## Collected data
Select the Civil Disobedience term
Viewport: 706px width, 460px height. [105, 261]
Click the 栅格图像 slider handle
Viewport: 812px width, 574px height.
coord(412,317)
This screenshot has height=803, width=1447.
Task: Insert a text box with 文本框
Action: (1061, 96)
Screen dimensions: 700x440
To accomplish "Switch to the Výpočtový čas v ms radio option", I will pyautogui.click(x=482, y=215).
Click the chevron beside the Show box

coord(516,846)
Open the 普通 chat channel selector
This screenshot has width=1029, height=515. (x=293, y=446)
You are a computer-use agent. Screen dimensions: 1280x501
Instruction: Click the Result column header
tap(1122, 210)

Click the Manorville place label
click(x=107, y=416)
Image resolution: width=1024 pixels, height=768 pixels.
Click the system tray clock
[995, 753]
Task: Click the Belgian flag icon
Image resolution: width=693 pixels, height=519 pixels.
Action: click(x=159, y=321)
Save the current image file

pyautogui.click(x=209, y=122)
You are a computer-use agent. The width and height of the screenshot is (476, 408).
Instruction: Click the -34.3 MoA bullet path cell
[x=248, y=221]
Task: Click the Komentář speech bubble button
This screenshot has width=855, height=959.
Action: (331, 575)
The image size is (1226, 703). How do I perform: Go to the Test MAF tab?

## What to produce
Lines with "computer" in the records above: copy every one of them.

## Answer section
You are a computer-use agent. Screen dimensions: 1280x501
You are a computer-use agent. The width and height of the screenshot is (476, 408).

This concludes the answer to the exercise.